Target Marketing

By | Monday, February 06, 2023 Leave a Comment
I've been working in marketing in various capacities for about a quarter century now. One thing I've seen over and over again is that mass marketing does not work. Not unless you have the budgets of enormous corporations like Coca-Cola or McDonald's, and can regularly afford to throw millions of dollars away on ads that the vast majority of viewers, at best, ignore. John Wanamaker famously said, “Half the money I spend on advertising is wasted; the trouble is I don't know which half”. I can't find when he actually said this, but since he died in 1922, that means he wasn't talking about internet ads, or TV ads, or even radio ads but print. When the only outlets for advertising was newspapers and sandwich boards and posters. Even billboards (as we generally think of them) weren't really a thing prior to ~1890.

Wanamaker lived before mass media existed. His advertising dollars were inherently targeting people within a small geographic region. Any ad he put out was effectively limited to the line of sight of wherever it was placed. Newspapers probably gave him the greatest reach but still, if he were advertising his department store, a newspaper would only reach people in the delivery area -- maybe just the city itself -- and who would travel much further beyond that anyway in an era before cars were anything but a luxury for the ultra-wealthy? (The first Oldsmobile was produced in 1901, but Henry Ford's steamlined production didn't make cars affordable until 1913.) So before the very idea of mass media existed, while businessmen were forced by default to target their marketing to some degree, Wanamaker still understood that he wasn't able to target his ads enough to waste less than half of his budget.

I see that even more today. We had a client who was trying to promote their online Master's in Marketing degree, and they were specifically targeting people in their 30s who had expressed an interest in marketing and who already had a Bachelor's degree. Kind of smallish audience already, you might think. They were getting zero traction, though; it was still too wide a scope. They were getting literally zero leads for months at a time. It was only when I suggested we narrow that down further and start targeting people interested in some of the specializations that were within the program did we start getting some responses. Even more recently, we're looking at some additional narrowcasting and even though the amount of broader site traffic we're getting has diminished, we're getting the same number of active leads. We're basically spending less money just to attract people's attention, but still getting the same results because the money we are spending is targeting the people who are already interested in that particular degree.

Where am I going with this? My point here is that if you're looking to market your comic -- regardless if we're talking about Kickstarter campaign or a webcomic or whatever -- you need a laser-like focus on your target audience. You can't just go out to the world trying to target "comics fans" -- you need to figure out precisely who is going to take interest in your comic and focus on them very specifically. Are they actually the type of person who visits CBR.com? Frankly, if you're reading my blog, then probably not. Nothing against CBR's audience to be sure, but I don't think there's much overlap between theirs and mine.

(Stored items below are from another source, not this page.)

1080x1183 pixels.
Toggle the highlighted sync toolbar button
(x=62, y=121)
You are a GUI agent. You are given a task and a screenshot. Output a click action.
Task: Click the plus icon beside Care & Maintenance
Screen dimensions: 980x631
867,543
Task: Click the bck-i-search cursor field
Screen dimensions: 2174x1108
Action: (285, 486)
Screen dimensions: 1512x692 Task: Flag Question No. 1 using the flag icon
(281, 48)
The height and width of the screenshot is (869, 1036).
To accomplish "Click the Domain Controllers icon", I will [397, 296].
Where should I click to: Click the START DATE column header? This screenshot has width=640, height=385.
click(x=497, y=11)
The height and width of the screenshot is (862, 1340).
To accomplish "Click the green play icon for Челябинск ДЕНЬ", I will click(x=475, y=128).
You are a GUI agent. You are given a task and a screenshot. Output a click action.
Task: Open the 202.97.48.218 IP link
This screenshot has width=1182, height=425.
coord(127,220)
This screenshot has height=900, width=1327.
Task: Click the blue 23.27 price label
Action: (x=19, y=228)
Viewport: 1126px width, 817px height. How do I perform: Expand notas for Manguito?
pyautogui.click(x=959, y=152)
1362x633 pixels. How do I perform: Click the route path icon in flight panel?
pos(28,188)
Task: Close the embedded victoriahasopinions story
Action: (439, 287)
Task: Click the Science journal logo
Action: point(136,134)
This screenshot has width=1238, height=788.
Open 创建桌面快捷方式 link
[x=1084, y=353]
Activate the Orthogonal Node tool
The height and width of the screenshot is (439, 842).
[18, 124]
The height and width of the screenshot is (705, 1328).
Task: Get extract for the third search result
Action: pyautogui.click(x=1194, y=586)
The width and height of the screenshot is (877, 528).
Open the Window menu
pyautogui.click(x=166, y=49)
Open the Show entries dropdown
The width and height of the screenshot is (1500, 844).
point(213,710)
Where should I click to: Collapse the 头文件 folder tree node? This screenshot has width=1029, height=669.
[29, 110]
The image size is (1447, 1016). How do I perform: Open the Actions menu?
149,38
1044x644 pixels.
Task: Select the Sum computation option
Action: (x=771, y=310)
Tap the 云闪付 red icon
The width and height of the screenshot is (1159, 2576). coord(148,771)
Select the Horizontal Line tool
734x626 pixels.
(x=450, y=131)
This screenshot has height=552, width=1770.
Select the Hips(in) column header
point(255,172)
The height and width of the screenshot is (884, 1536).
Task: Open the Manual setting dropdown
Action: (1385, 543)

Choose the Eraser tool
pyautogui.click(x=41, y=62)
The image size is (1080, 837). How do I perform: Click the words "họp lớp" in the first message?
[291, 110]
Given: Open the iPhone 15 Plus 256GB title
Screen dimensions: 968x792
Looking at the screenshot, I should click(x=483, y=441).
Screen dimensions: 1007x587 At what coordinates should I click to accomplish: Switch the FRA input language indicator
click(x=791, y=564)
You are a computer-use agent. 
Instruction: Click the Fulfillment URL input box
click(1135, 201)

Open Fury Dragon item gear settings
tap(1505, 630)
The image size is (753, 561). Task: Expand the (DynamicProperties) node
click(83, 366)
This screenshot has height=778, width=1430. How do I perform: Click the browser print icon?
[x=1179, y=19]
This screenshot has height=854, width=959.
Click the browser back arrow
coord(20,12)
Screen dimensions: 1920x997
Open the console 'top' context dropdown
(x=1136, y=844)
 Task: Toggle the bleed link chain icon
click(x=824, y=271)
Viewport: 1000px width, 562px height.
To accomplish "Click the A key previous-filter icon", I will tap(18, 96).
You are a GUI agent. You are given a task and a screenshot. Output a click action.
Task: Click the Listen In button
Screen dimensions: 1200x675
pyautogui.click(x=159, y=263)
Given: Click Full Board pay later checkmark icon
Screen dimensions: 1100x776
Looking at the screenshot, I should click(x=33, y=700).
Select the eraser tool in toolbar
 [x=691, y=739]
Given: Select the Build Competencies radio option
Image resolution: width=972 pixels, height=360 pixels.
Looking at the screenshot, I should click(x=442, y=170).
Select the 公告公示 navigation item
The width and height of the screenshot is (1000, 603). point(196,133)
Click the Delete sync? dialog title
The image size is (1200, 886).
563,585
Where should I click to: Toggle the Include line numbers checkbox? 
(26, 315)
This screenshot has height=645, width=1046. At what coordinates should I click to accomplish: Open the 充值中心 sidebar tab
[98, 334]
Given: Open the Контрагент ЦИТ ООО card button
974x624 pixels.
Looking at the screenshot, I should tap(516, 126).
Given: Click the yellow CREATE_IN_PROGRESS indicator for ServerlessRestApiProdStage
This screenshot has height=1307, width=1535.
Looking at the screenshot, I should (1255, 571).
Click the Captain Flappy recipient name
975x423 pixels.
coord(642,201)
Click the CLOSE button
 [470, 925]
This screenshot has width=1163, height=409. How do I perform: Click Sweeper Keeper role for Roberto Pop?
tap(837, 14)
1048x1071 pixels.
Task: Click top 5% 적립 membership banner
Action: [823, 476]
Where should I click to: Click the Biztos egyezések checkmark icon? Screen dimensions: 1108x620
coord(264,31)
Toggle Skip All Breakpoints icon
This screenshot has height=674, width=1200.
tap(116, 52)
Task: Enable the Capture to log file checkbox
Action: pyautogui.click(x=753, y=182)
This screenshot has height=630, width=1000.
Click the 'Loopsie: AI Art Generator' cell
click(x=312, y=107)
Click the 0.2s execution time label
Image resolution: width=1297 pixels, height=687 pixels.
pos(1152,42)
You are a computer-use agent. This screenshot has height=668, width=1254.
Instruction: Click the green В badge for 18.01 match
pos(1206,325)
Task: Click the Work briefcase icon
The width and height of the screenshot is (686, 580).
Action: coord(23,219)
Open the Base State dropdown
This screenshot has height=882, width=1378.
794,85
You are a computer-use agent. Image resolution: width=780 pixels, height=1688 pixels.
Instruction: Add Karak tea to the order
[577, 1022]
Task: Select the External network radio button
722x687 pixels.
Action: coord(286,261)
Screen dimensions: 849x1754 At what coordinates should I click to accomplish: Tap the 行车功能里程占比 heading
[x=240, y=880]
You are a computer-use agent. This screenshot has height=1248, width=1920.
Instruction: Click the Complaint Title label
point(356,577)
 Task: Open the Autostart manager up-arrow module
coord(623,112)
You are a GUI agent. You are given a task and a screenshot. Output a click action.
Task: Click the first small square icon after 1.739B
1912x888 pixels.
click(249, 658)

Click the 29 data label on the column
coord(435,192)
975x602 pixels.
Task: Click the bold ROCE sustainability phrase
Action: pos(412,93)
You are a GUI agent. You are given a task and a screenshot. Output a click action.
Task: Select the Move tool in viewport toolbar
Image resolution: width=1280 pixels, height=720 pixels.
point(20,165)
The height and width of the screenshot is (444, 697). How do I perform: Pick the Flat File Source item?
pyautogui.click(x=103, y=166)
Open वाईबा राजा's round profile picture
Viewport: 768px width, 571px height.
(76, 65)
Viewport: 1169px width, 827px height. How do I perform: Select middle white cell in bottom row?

Of course, finding that specific audience for a comic is easier said than done. But the effort is worth investigating. Just because someone likes comics doesn't mean they'll like yours. You need to really zone in on what specifically are the traits that would attract an audience to your comic and tailor whatever advertising or marketing you do directly to them. Otherwise, you'll be throwing away an even greater percentage of you advertising budget than John Wanamaker was!